Your objective |
Please return each entry that follows exactly as given, but without pictures.

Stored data
════════

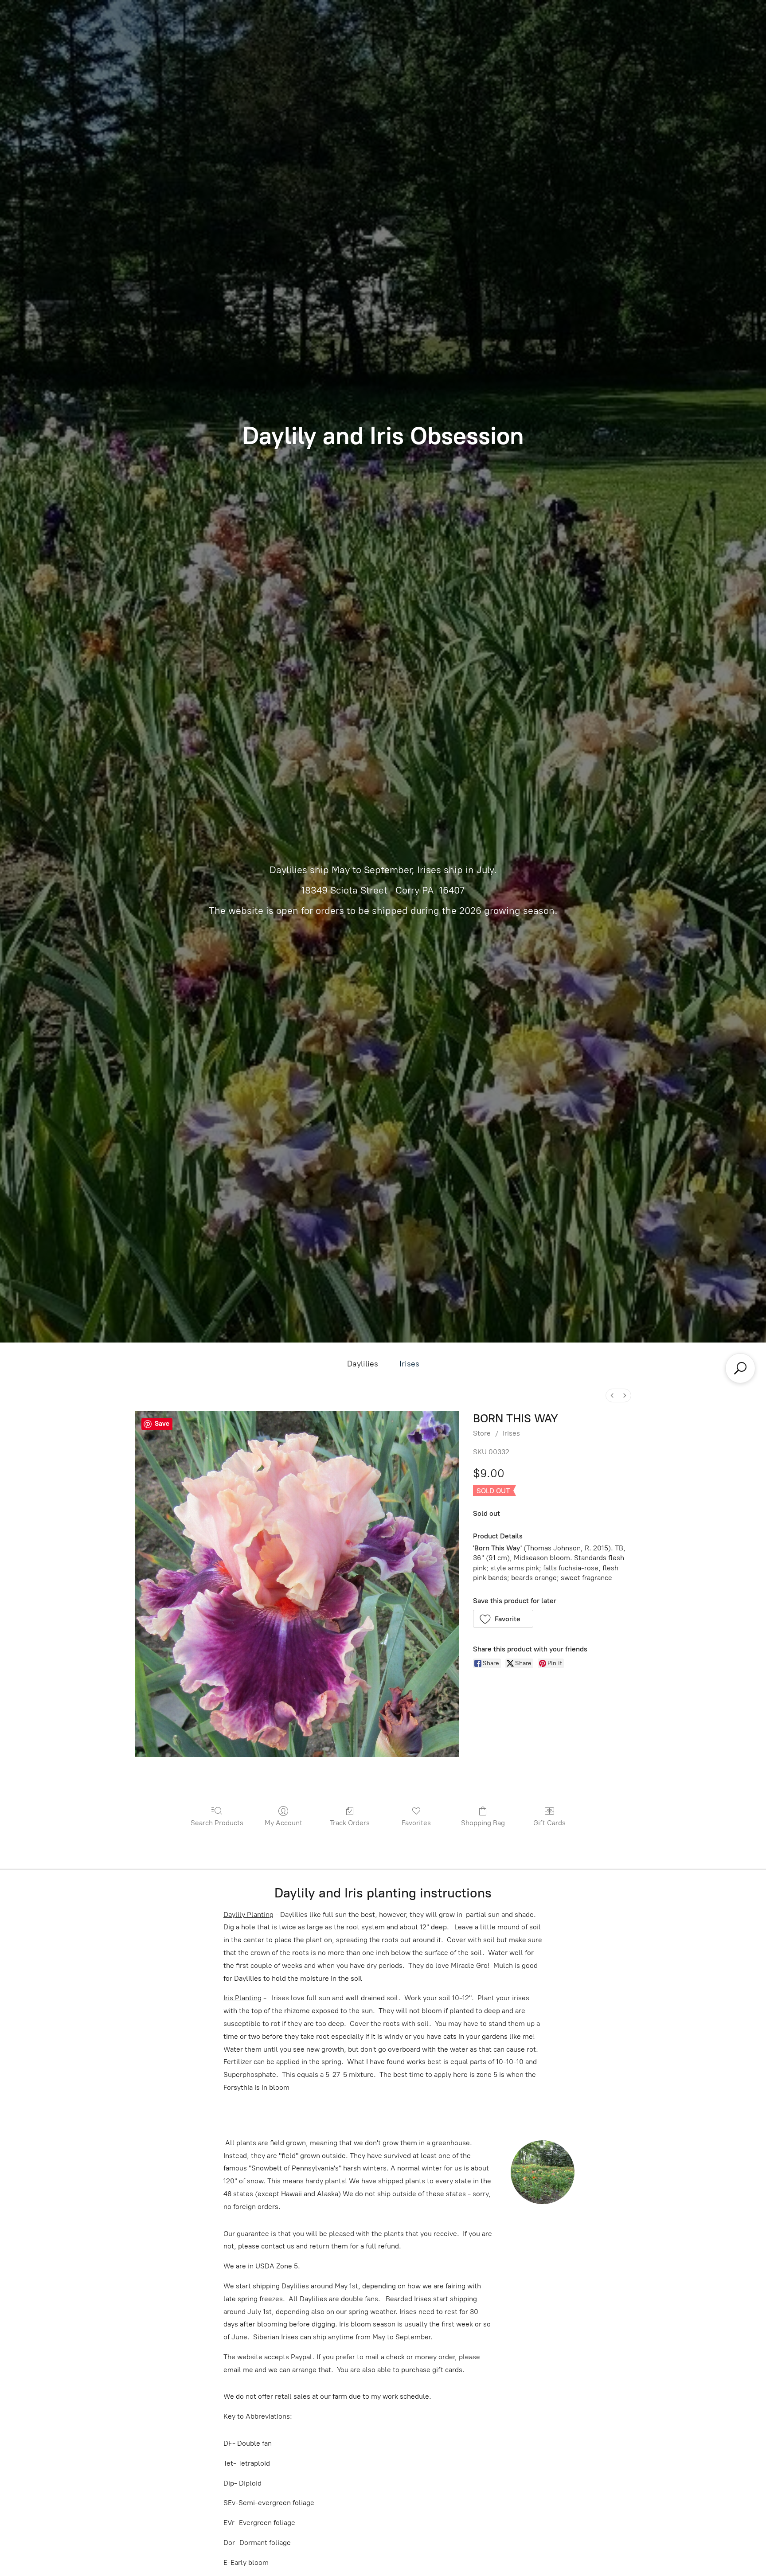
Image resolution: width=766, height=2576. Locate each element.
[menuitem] (612, 1395)
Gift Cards (549, 1823)
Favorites (416, 1823)
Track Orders (350, 1823)
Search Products (217, 1823)
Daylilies (362, 1364)
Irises (409, 1364)
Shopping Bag (483, 1823)
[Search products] (740, 1368)
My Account (283, 1823)
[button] (503, 1619)
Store (482, 1433)
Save (162, 1424)
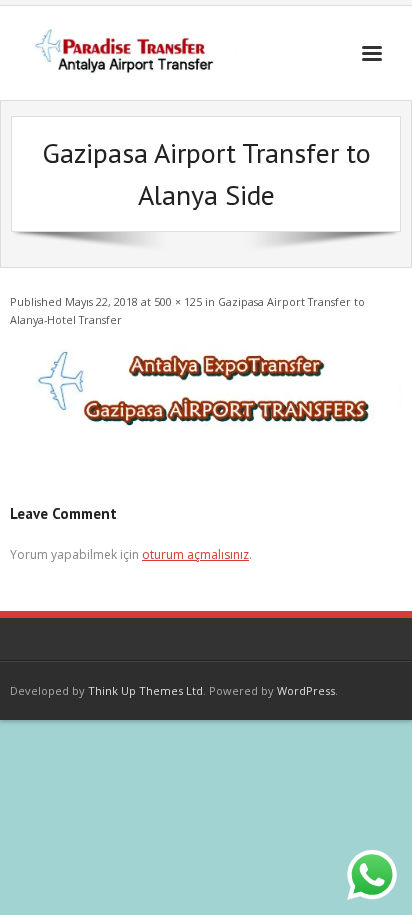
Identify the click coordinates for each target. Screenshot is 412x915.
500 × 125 (178, 301)
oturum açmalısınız (195, 554)
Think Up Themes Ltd (145, 690)
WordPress (306, 690)
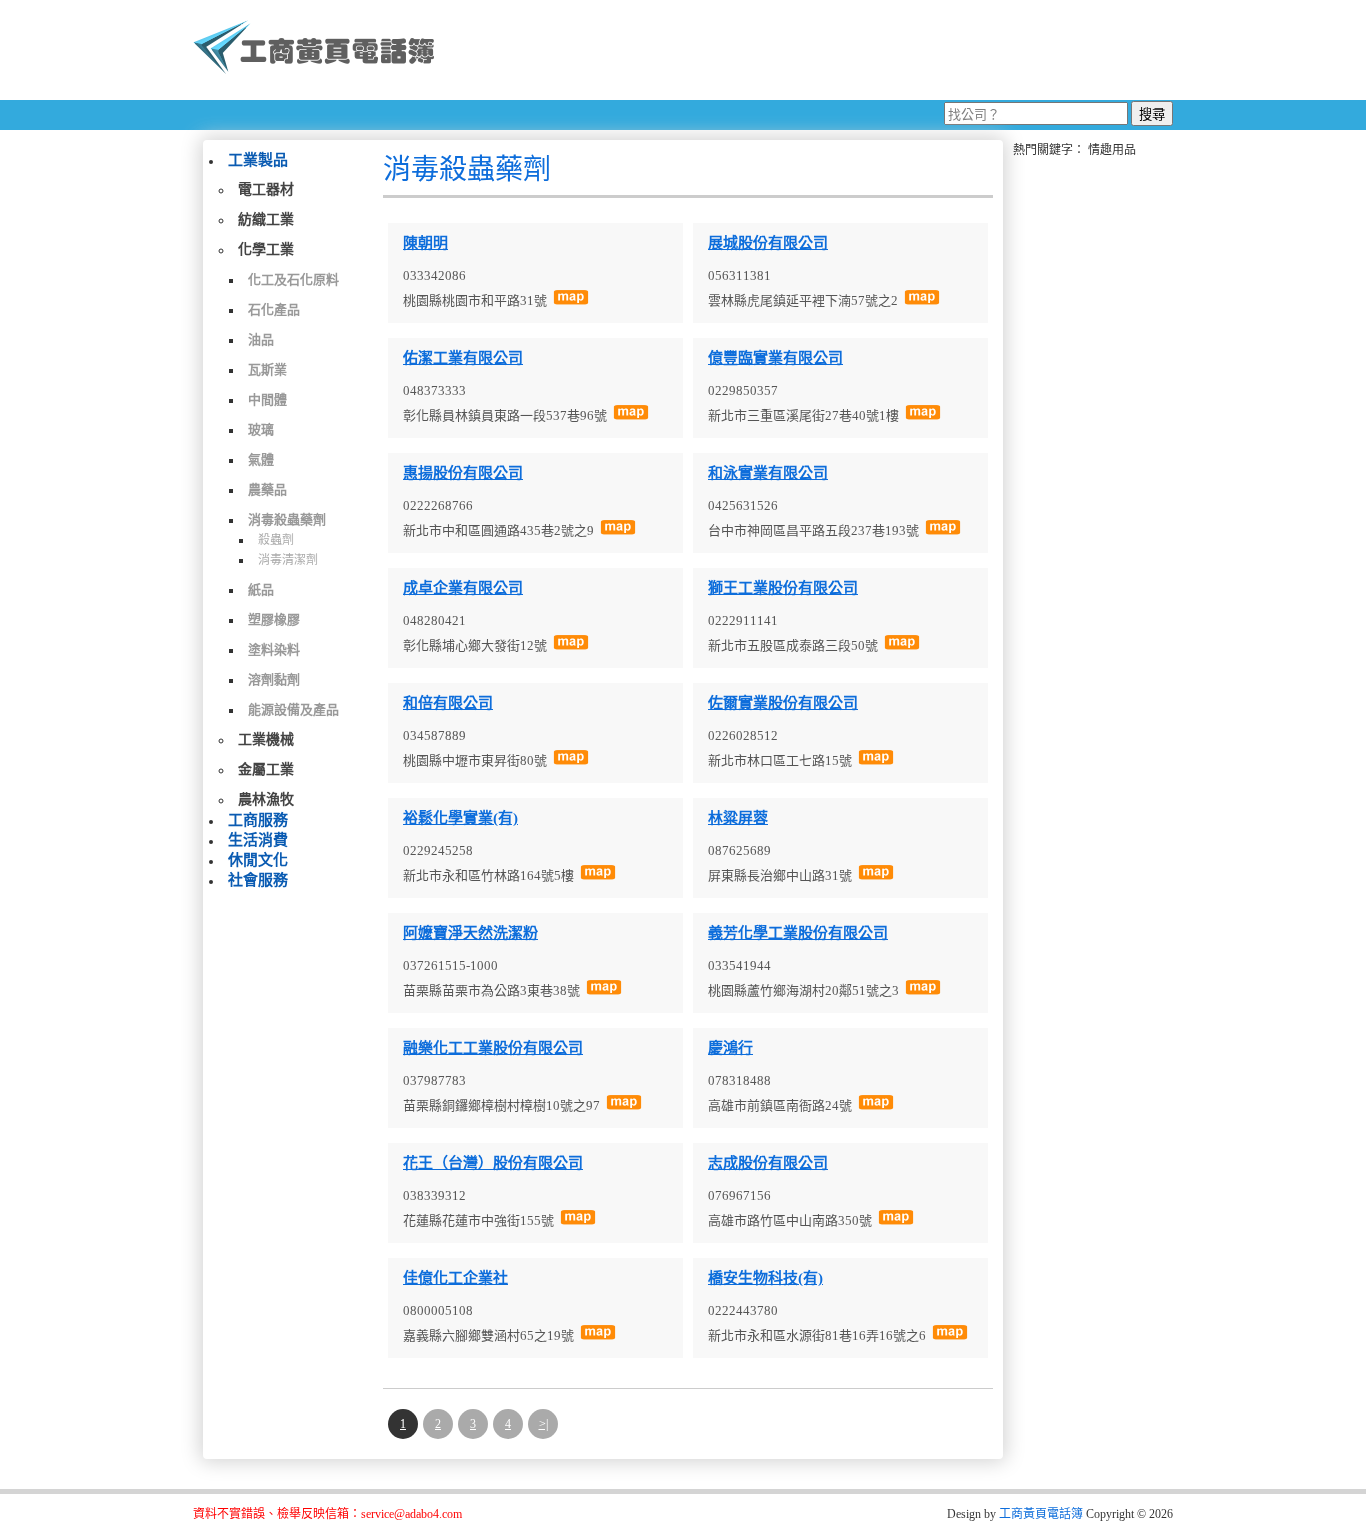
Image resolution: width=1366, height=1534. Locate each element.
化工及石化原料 (293, 279)
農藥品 (267, 489)
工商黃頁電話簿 (1041, 1514)
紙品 (261, 589)
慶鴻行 (730, 1048)
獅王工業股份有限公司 (783, 588)
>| (543, 1424)
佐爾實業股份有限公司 (783, 703)
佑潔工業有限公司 (463, 358)
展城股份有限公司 (768, 243)
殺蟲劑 (276, 540)
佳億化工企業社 (455, 1278)
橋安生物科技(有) (765, 1278)
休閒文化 (258, 860)
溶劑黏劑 (274, 679)
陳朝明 (425, 243)
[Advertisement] (812, 50)
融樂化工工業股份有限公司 (493, 1048)
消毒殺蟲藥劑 (287, 519)
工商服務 (258, 820)
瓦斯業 (267, 369)
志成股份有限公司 (768, 1163)
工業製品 (258, 160)
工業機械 (266, 739)
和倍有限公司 (448, 703)
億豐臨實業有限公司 (775, 358)
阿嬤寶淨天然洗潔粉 (470, 933)
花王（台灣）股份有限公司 (493, 1163)
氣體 (261, 459)
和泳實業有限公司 (768, 473)
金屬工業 (266, 769)
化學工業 (266, 249)
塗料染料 (274, 649)
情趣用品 (1112, 150)
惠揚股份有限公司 (463, 473)
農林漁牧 (266, 799)
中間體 (267, 399)
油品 (261, 339)
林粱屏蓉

════════

Exercise output |
Image resolution: width=766, height=2576. Locate each element.
[menuitem] (612, 1395)
Gift Cards (549, 1823)
Favorites (416, 1823)
Track Orders (350, 1823)
Search Products (217, 1823)
Daylilies (362, 1364)
Irises (409, 1364)
Shopping Bag (483, 1823)
[Search products] (740, 1368)
My Account (283, 1823)
[button] (503, 1619)
Store (482, 1433)
Save (162, 1424)
Identify the click coordinates for each target. Screenshot is 412x915.
500 × 125 (178, 301)
oturum açmalısınız (195, 554)
Think Up Themes Ltd (145, 690)
WordPress (306, 690)
Image resolution: width=1366, height=1534. Locate each element.
化工及石化原料 (293, 279)
農藥品 (267, 489)
工商黃頁電話簿 (1041, 1514)
紙品 (261, 589)
慶鴻行 (730, 1048)
獅王工業股份有限公司 (783, 588)
>| (543, 1424)
佐爾實業股份有限公司 (783, 703)
佑潔工業有限公司 (463, 358)
展城股份有限公司 (768, 243)
殺蟲劑 (276, 540)
佳億化工企業社 (455, 1278)
橋安生物科技(有) (765, 1278)
休閒文化 (258, 860)
溶劑黏劑 (274, 679)
陳朝明 (425, 243)
[Advertisement] (812, 50)
融樂化工工業股份有限公司 (493, 1048)
消毒殺蟲藥劑 (287, 519)
工商服務 (258, 820)
瓦斯業 (267, 369)
志成股份有限公司 (768, 1163)
工業製品 (258, 160)
工業機械 (266, 739)
和倍有限公司 (448, 703)
億豐臨實業有限公司 (775, 358)
阿嬤寶淨天然洗潔粉 (470, 933)
花王（台灣）股份有限公司 (493, 1163)
氣體 (261, 459)
和泳實業有限公司 (768, 473)
金屬工業 (266, 769)
化學工業 (266, 249)
塗料染料 (274, 649)
情趣用品 (1112, 150)
惠揚股份有限公司 (463, 473)
農林漁牧 (266, 799)
中間體 (267, 399)
油品 (261, 339)
林粱屏蓉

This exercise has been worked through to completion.